Re: > Otherwise, you would expect the Xeon MP with 8M of cache
> to be a much stronger competitor to Opteron. But it's not.
In the particular case of Xeon, you have a much longer
pipeline with the results that stalls can be quite expensive.
You can correct me if I'm wrong but I don't believe that the
Xeon has the prefetching that Core 2 Duo has. And the Xeon
is a server chip which typically means that you have a much
bigger number of processes running concurrently which would
tend to flush the cache more frequently. On the desktop, 4 MB,
for typical desktop applications and a lot of math benchmarks
should contain the application. On a server benchmark with
a database running along with maybe twenty to thirty processes,
you're going to flush 8 MB pretty easily over and over and
over again.
Most people have a very naive view of cache and memory hierarchy, thinking that it can solve all problems, but you seem to have a much more enlightened approach. Clearly, the Xeon MP does not perform well for many reasons, but the cache (however big) is not a saving grace. It will help in some situations, but it's very workload dependent, and certainly there are better things to do these days with silicon real estate than to fill it all with cache.
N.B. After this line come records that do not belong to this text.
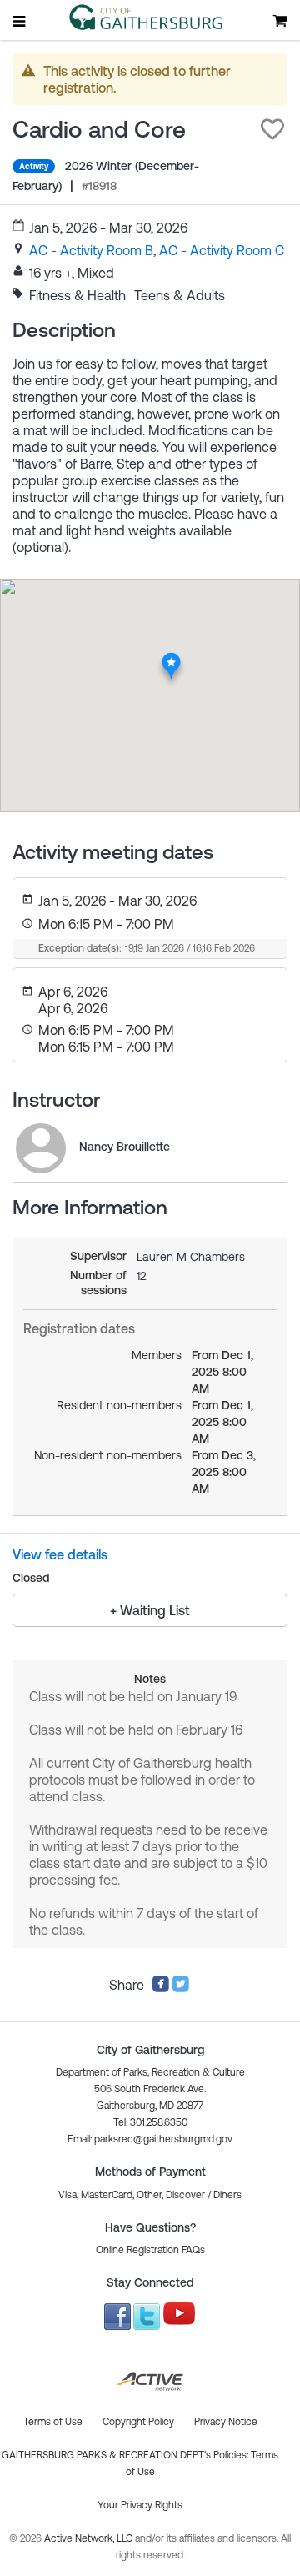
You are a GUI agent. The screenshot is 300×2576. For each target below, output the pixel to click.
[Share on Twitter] (181, 1988)
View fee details (60, 1554)
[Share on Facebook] (161, 1988)
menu (20, 21)
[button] (272, 129)
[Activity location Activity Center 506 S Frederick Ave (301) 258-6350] (171, 657)
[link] (91, 250)
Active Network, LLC (89, 2538)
If you look at Core 2 Duo performance, I think you will find that very little of it comes from the doubling of cache (4M vs. 2M), and rather than most of it comes from the many design changes that went into the core. Similarly for K8 wrt K7, the IMC was the right solution for many reasons (especially the scalability it gives to memory bandwidth in a multi-socket system), but for the broad range of workloads on the single socket client, I don't think you should expect more than 5-10% performance, with the rest coming from the many optimizations made to the K8 core.